*** Opening of Data section ***

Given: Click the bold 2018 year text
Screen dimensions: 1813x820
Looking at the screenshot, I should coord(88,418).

*** Close of Data section ***
*** Opening of Data section ***

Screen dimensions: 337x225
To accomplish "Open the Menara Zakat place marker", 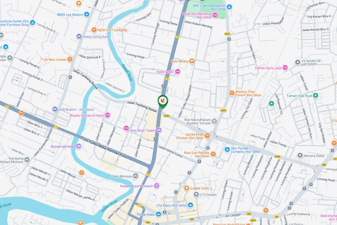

*** Close of Data section ***

Description of the task
Give again the stretch of the entries above that begins at the line with "Screen dimensions: 337x225" and ends at the line with "the Menara Zakat", word for word, with no pictures.

Your solution
Screen dimensions: 337x225
To accomplish "Open the Menara Zakat place marker", 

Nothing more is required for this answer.